The designer said some responsibility sat with consumers who are citizens first and foremost, and they should be putting pressure on their MPs and brands to improve environmental practices. Consumers should be asking brands if they use organic cotton (and questioning them if not), and should accept that they just need to pay more for clothes (“if a pair of jeans costs £12 you need to ask why“). Shoppers should also be recycling more and staying away from harmful materials such as PVC, lycra and new nylon.
The designer stated that brands should use their platforms wisely to raise awareness of issues, given that “a new designer probably gets more press than a small African country“, but really more legislation is needed to improve the fashion industry since brands will not change their behaviour by themselves. For younger brands, Hamnett advised trying new green initiatives and just seeing what happens, and looking at whether their manufacturers and suppliers are members of the Fair Wear Foundation. Brands should also speak directly to factory workers to find out more about working conditions.
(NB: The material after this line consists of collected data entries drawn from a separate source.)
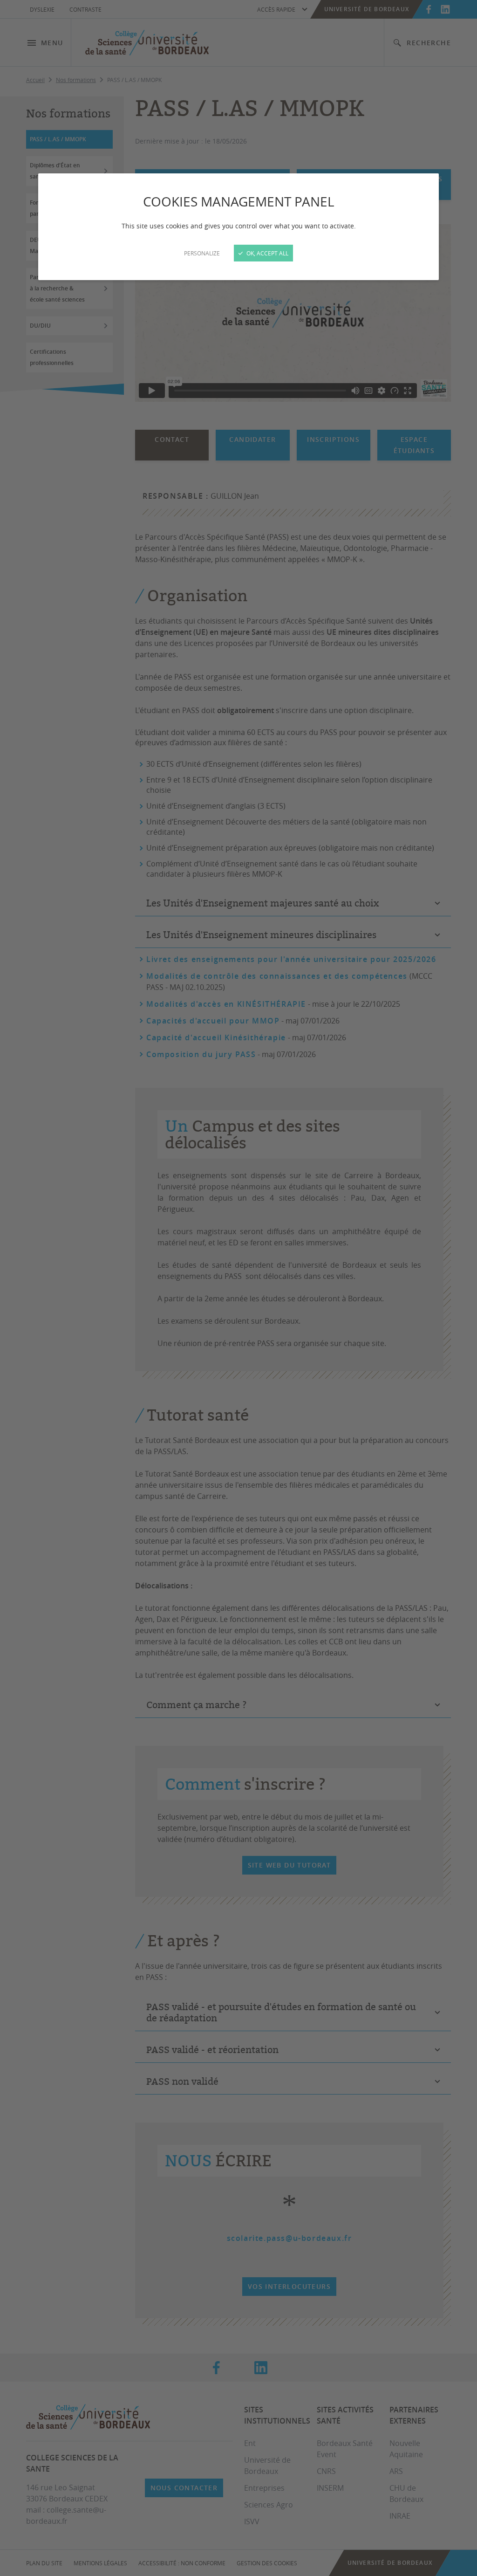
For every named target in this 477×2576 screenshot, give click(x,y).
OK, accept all (266, 253)
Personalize (202, 253)
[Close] (238, 1288)
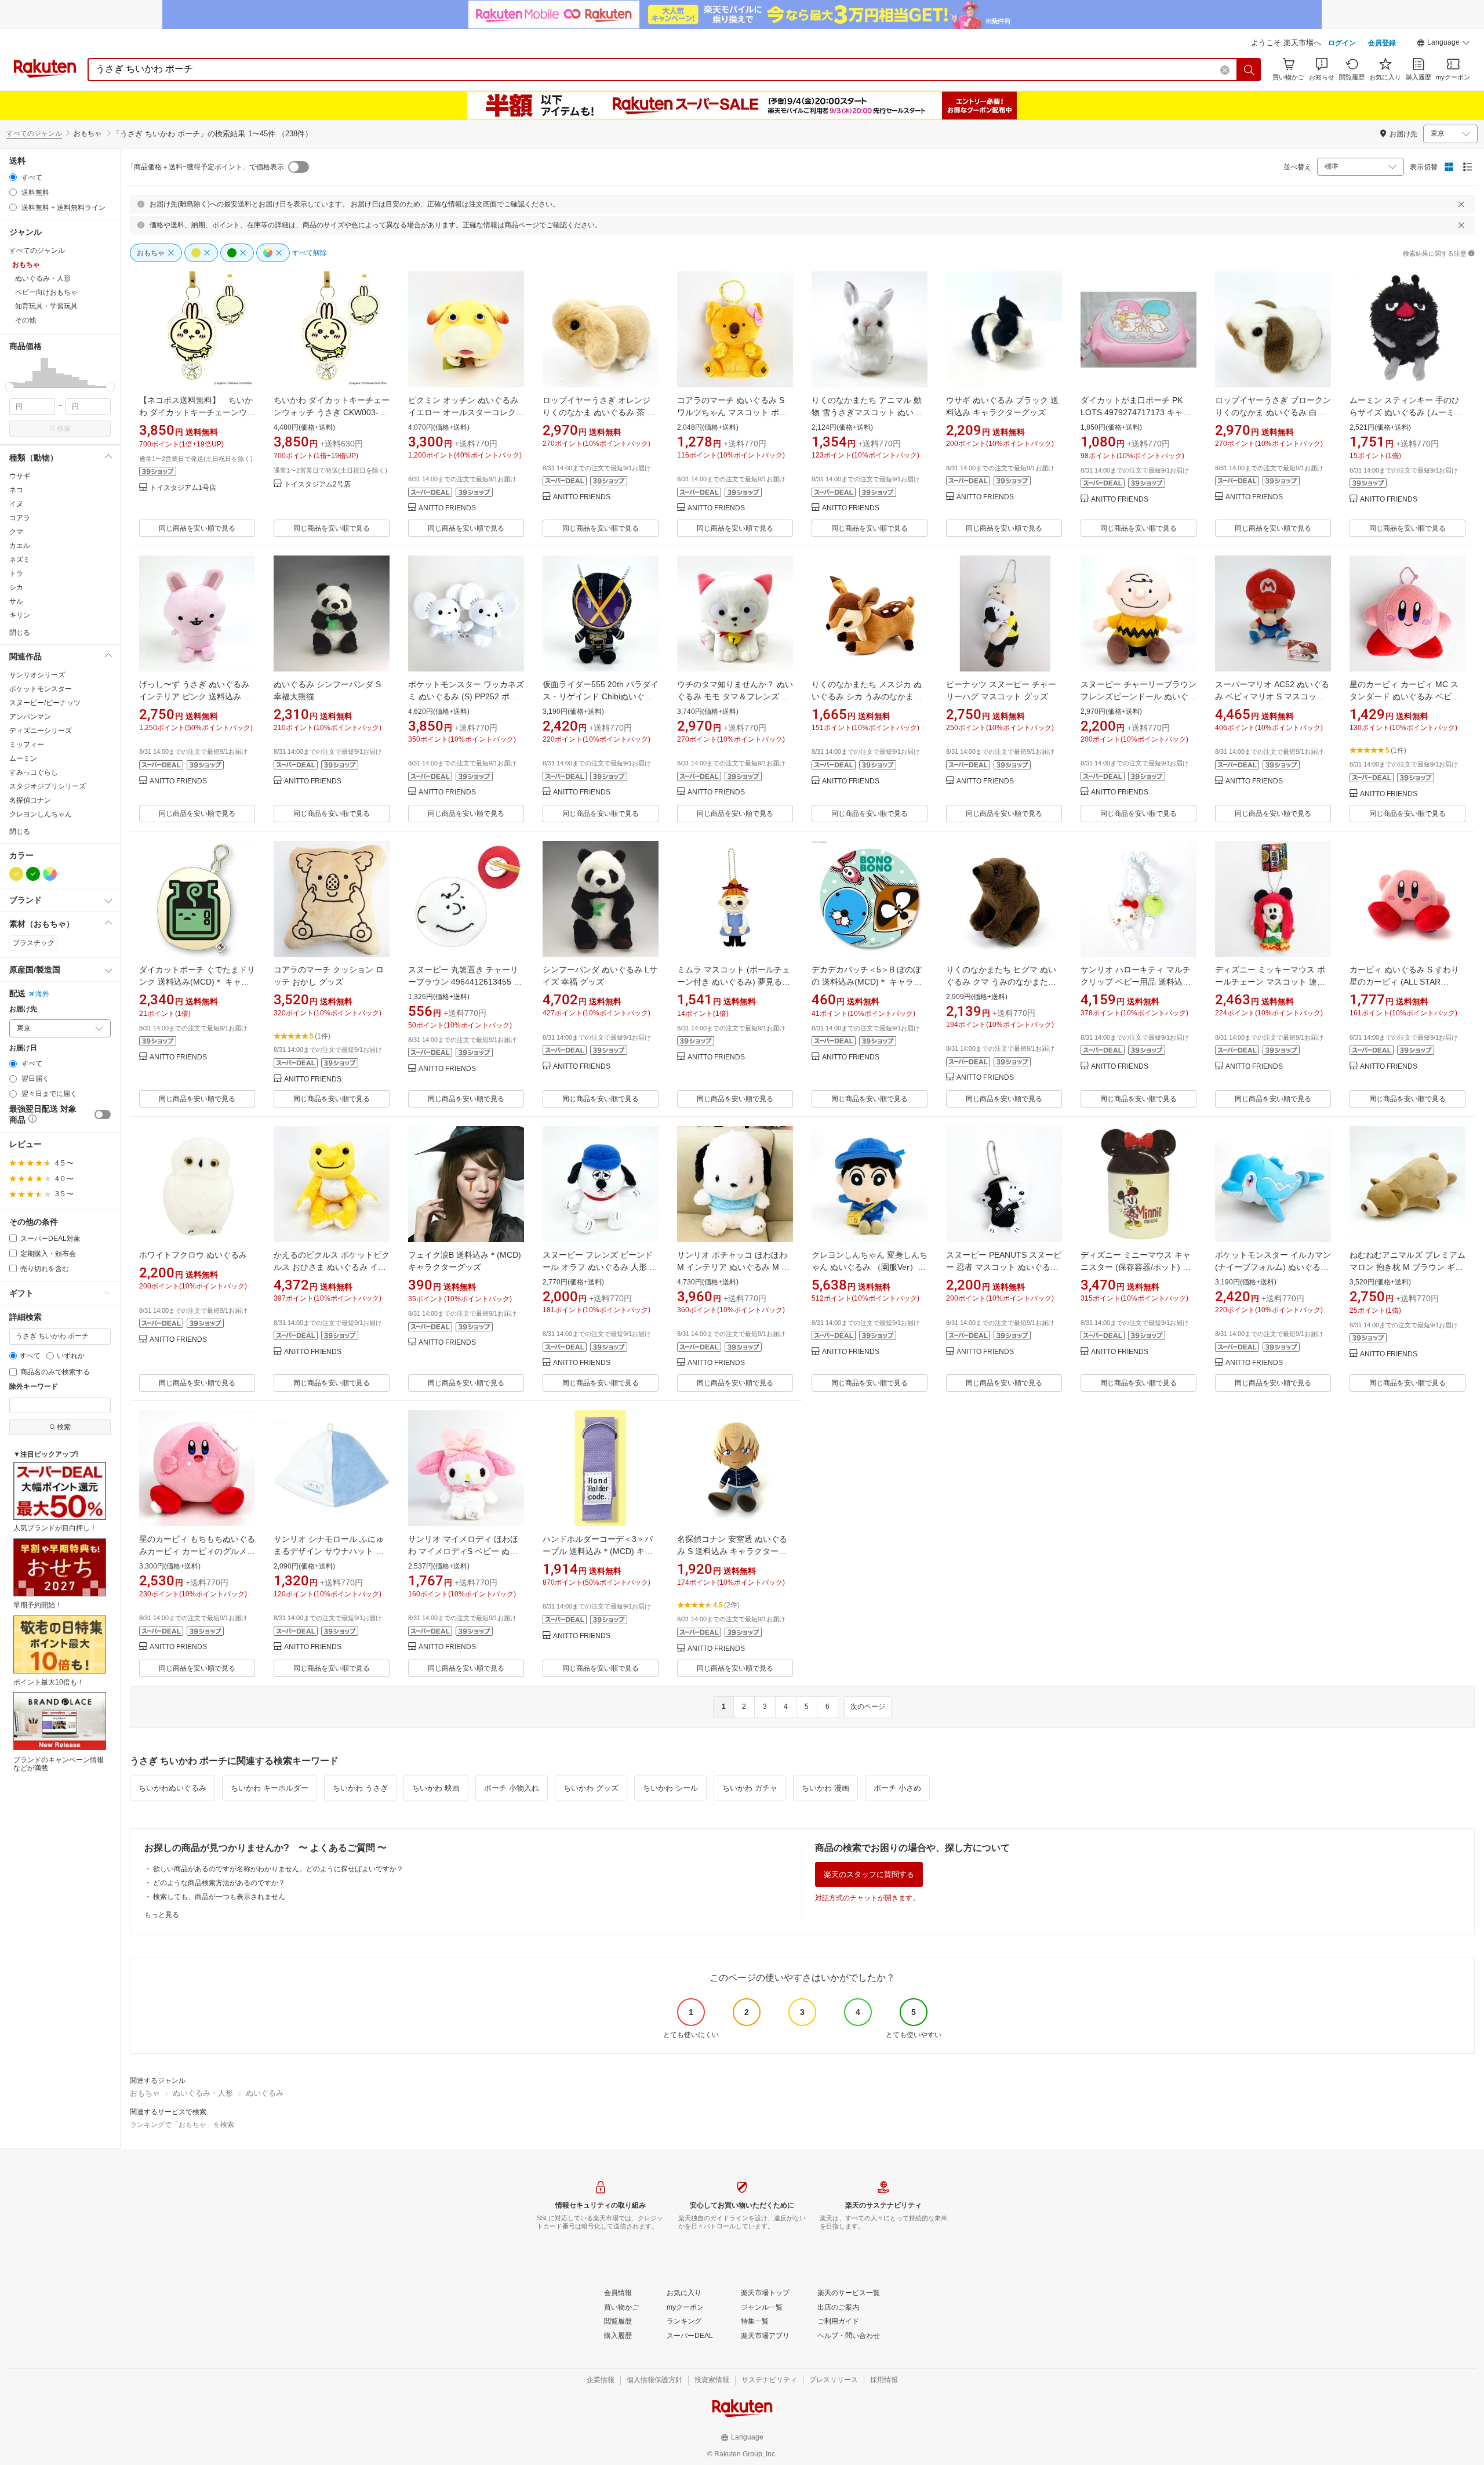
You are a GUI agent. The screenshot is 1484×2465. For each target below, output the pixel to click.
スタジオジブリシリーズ (47, 786)
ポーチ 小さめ (897, 1788)
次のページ (867, 1706)
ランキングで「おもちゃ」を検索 (182, 2125)
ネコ (16, 490)
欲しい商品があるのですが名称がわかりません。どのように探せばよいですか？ (278, 1869)
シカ (16, 587)
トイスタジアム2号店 (317, 484)
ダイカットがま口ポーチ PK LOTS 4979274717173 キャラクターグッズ (1136, 412)
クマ (16, 532)
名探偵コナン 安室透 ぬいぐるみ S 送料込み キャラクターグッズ (732, 1551)
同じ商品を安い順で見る (197, 528)
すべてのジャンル (34, 133)
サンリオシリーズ (37, 675)
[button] (1443, 44)
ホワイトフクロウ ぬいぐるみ (193, 1254)
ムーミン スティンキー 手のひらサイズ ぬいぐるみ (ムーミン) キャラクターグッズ (1407, 412)
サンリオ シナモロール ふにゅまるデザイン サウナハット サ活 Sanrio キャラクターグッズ (329, 1551)
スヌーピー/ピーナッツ (45, 703)
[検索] (1249, 69)
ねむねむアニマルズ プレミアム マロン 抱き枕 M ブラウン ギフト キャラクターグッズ (1407, 1267)
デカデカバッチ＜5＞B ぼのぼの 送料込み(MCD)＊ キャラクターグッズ (867, 982)
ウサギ (19, 476)
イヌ (16, 504)
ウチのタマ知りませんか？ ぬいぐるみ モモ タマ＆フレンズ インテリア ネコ (735, 696)
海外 (42, 994)
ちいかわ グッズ (591, 1788)
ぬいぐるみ (264, 2093)
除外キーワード (33, 1387)
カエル (19, 546)
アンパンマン (30, 717)
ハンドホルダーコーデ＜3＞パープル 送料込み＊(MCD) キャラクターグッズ (598, 1551)
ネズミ (19, 560)
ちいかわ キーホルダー (269, 1788)
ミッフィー (26, 744)
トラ (16, 573)
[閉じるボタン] (1461, 204)
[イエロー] (16, 874)
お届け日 (23, 1048)
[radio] (13, 177)
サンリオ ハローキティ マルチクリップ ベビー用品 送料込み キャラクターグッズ (1136, 982)
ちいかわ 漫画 (825, 1788)
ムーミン (23, 758)
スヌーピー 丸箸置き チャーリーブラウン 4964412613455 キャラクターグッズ (465, 982)
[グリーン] (33, 874)
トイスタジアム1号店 (183, 488)
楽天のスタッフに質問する (869, 1874)
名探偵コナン (30, 800)
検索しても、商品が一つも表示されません (219, 1897)
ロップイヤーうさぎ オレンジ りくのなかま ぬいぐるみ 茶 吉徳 (599, 412)
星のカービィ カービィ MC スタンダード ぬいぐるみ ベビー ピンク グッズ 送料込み (1405, 696)
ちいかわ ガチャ (749, 1788)
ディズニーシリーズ (40, 731)
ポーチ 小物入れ (511, 1788)
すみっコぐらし (33, 772)
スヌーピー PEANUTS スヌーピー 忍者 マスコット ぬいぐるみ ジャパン (1003, 1267)
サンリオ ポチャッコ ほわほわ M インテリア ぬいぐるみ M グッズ (733, 1267)
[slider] (9, 387)
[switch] (102, 1114)
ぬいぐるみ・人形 (203, 2093)
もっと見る (161, 1915)
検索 (64, 428)
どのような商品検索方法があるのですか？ (219, 1883)
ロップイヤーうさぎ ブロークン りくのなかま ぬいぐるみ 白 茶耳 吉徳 (1273, 412)
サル (16, 601)
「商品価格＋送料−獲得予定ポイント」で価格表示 (205, 167)
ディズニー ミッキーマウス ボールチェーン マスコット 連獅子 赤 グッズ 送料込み (1270, 982)
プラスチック (33, 943)
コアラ (19, 518)
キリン (19, 615)
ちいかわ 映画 (436, 1788)
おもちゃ (145, 2093)
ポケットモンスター (40, 689)
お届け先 (23, 1009)
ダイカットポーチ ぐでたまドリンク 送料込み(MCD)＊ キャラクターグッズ (197, 982)
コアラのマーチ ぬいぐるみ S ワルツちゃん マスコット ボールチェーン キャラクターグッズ (735, 412)
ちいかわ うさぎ (360, 1788)
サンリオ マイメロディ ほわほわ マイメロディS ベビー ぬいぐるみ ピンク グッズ (463, 1551)
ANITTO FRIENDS (447, 508)
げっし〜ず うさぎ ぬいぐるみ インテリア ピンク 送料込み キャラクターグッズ (195, 696)
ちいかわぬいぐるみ (172, 1788)
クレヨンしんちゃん (40, 814)
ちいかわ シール (670, 1788)
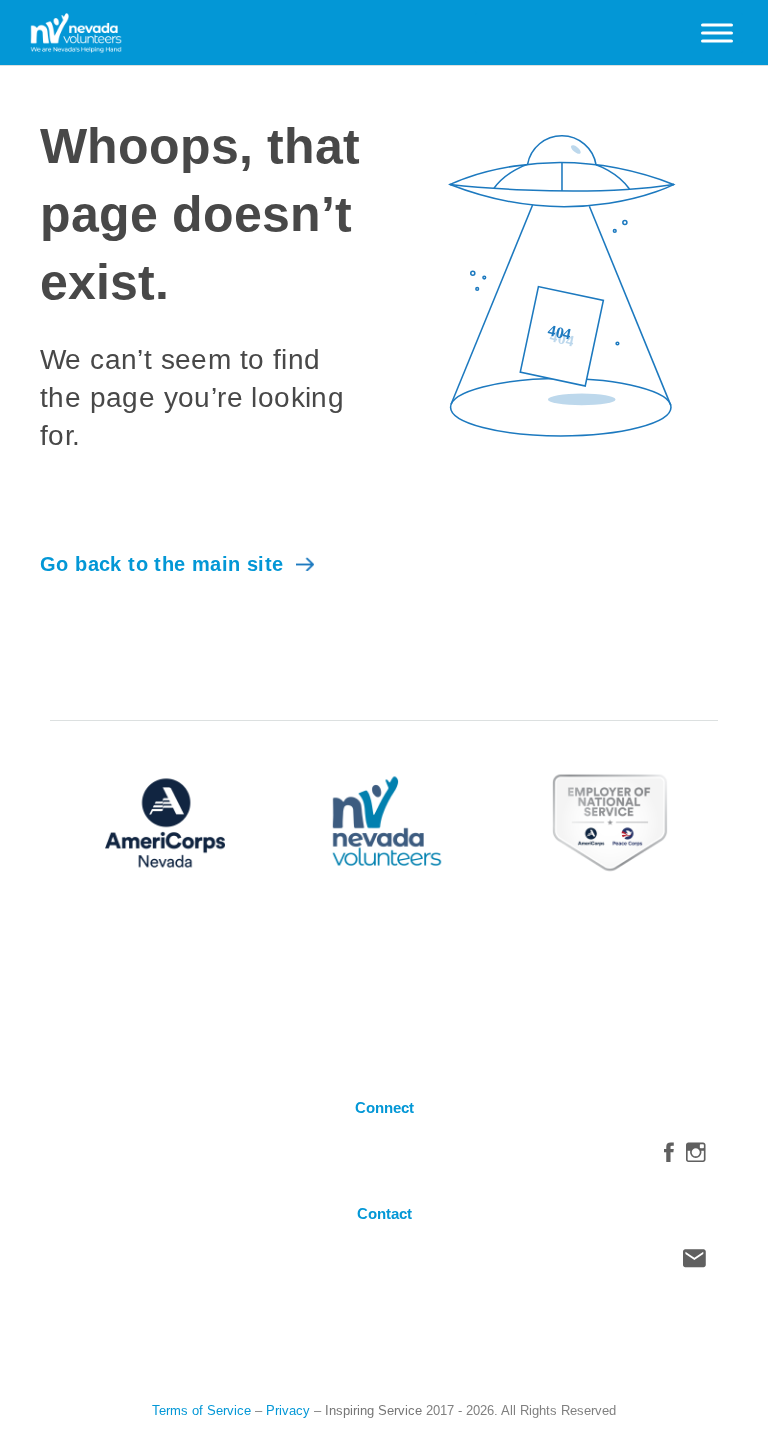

Hamnett touched on her personal journey with ethical fashion since the 80s (when “we didn’t know much about the issue back then“), saying “it was a complete living nightmare” when she first discovered the extent of the problem. Hamnett also spoke honestly about the difficulties she first faced when she started to work in a sustainable way, with doors being slammed in her face by her manufacturers and licensees. After initially cutting back manufacturing, Hamnett admitted that she found her voice and then wanted to use it to talk about things she cared about. This put her back on the path of ethical fashion.
The vocal designer also entertained the audience with personal anecdotes, from her famous meeting with Margaret Thatcher (where Hamnett saw the opportunity as her very first selfie) to her response to the “Frankie Says Relax” t-shirt.